(Collected data)
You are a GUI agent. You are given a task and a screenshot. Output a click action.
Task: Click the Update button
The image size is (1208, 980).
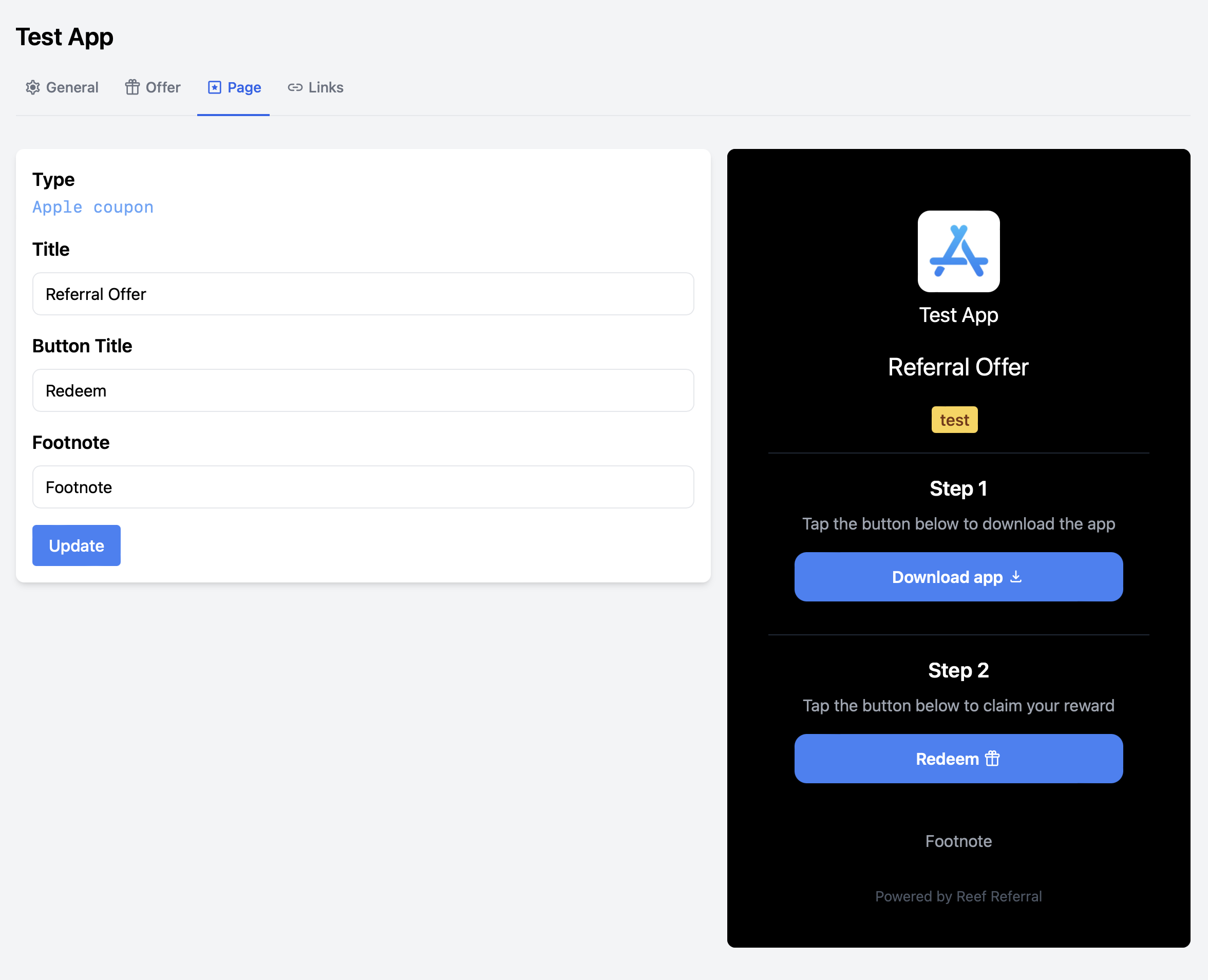(76, 545)
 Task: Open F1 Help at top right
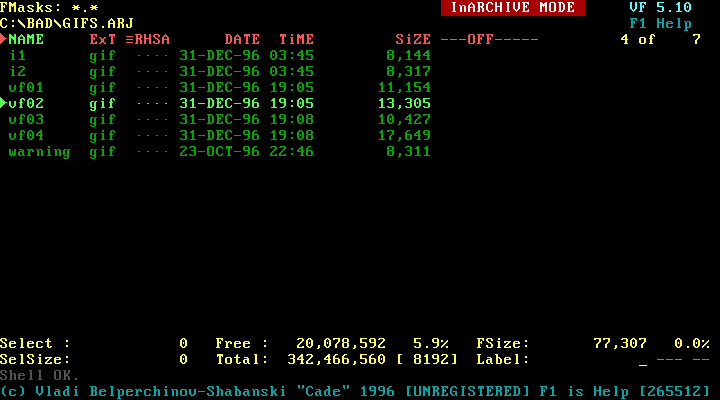(660, 23)
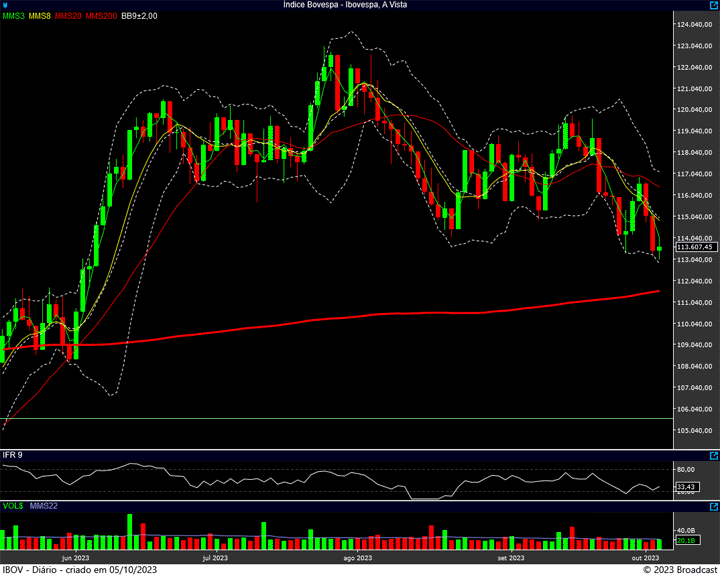Open the chart menu icon at top-left
Viewport: 720px width, 575px height.
(5, 5)
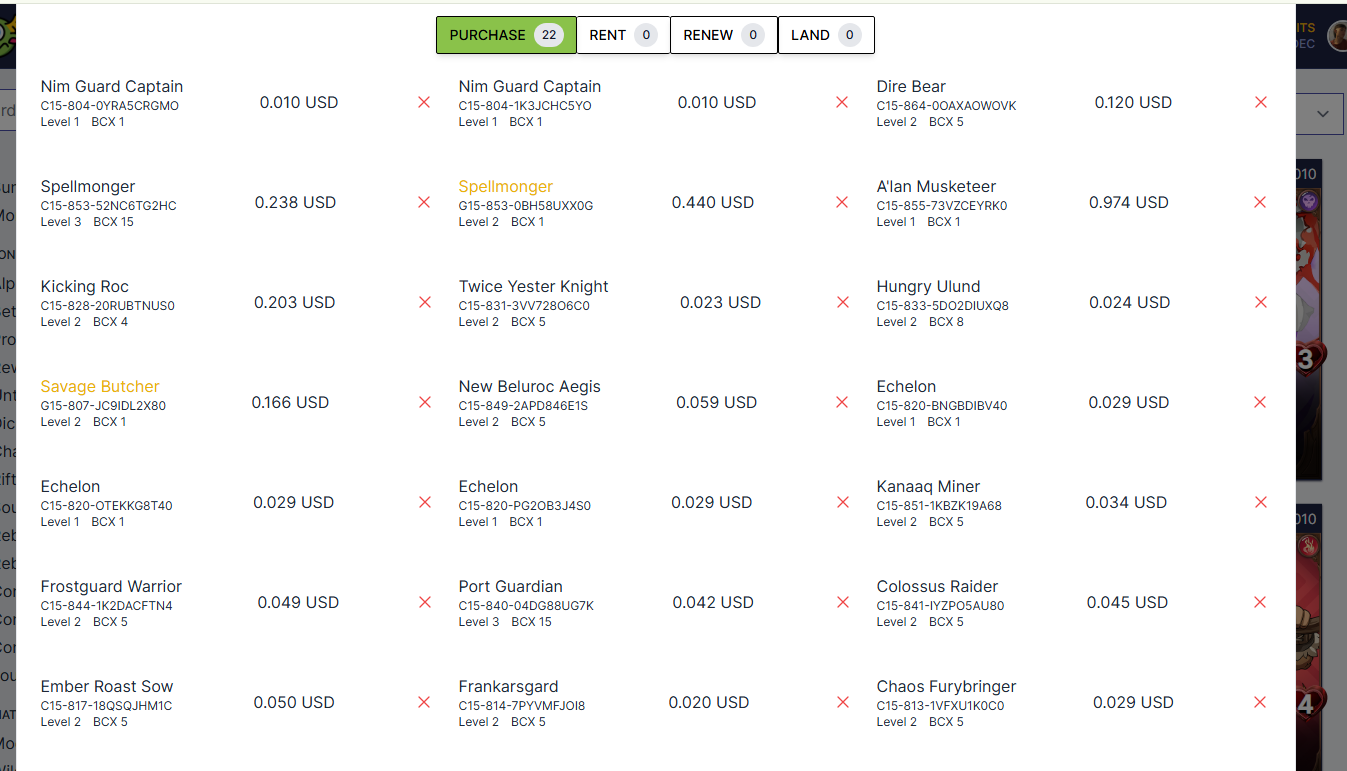The height and width of the screenshot is (771, 1347).
Task: Remove Frostguard Warrior cart entry
Action: 424,602
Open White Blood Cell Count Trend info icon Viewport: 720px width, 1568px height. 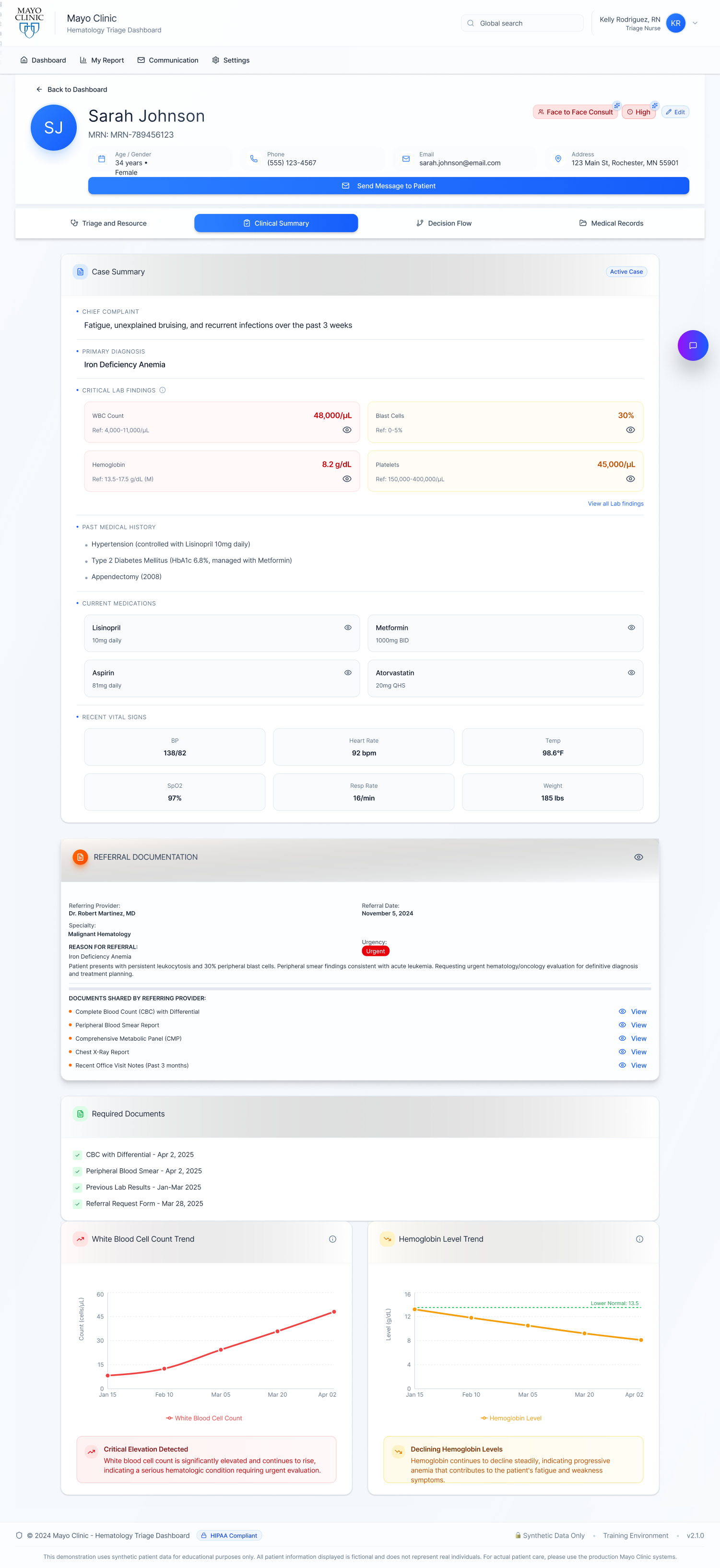click(332, 1239)
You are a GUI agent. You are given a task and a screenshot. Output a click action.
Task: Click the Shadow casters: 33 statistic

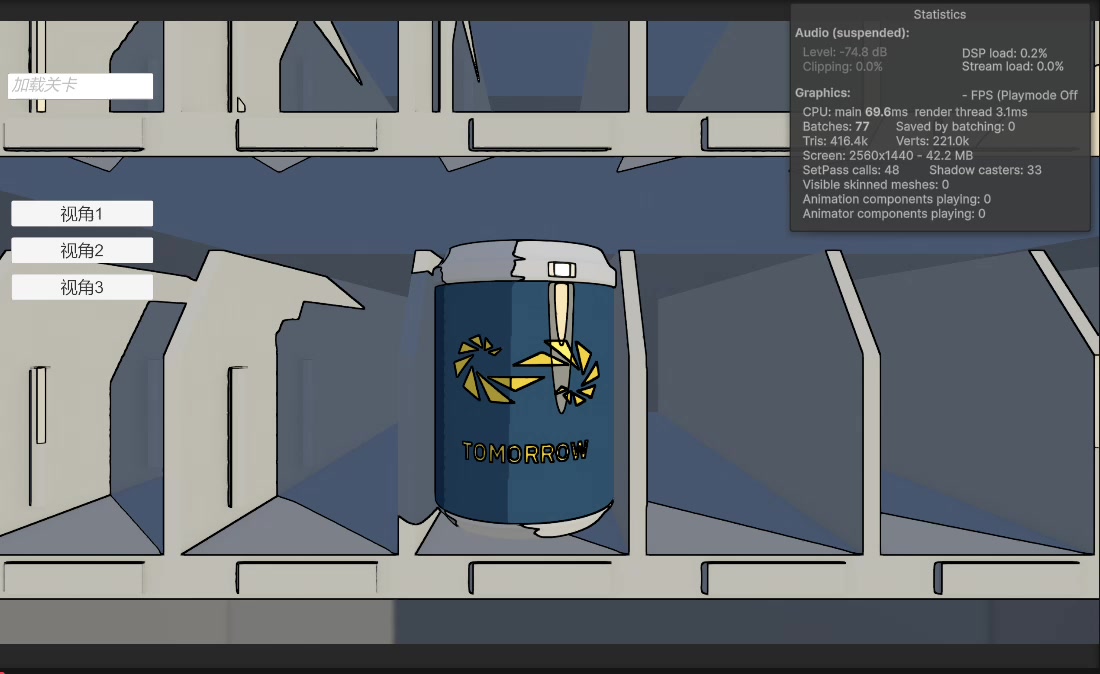[985, 170]
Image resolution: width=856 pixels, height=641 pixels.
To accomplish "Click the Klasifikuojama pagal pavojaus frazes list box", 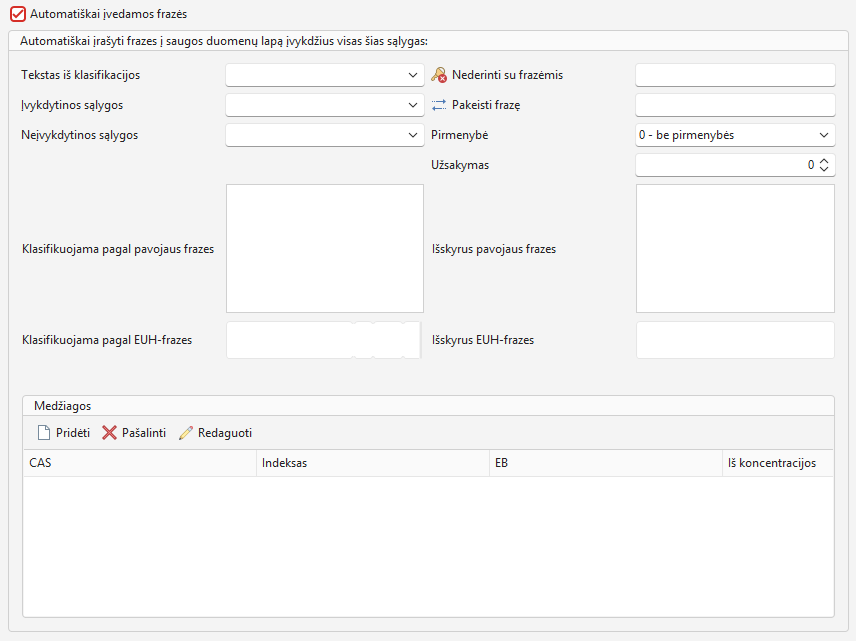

### What you need to do
In the entries above, find the line containing "Task: Click the Shadow casters: 33 statistic"; transcribe exactly that line and every line after it through the end, and only those, omitting pictures.

### Response for this exercise
Task: Click the Shadow casters: 33 statistic

[985, 170]
Image resolution: width=856 pixels, height=641 pixels.
To accomplish "Click the Klasifikuojama pagal pavojaus frazes list box", 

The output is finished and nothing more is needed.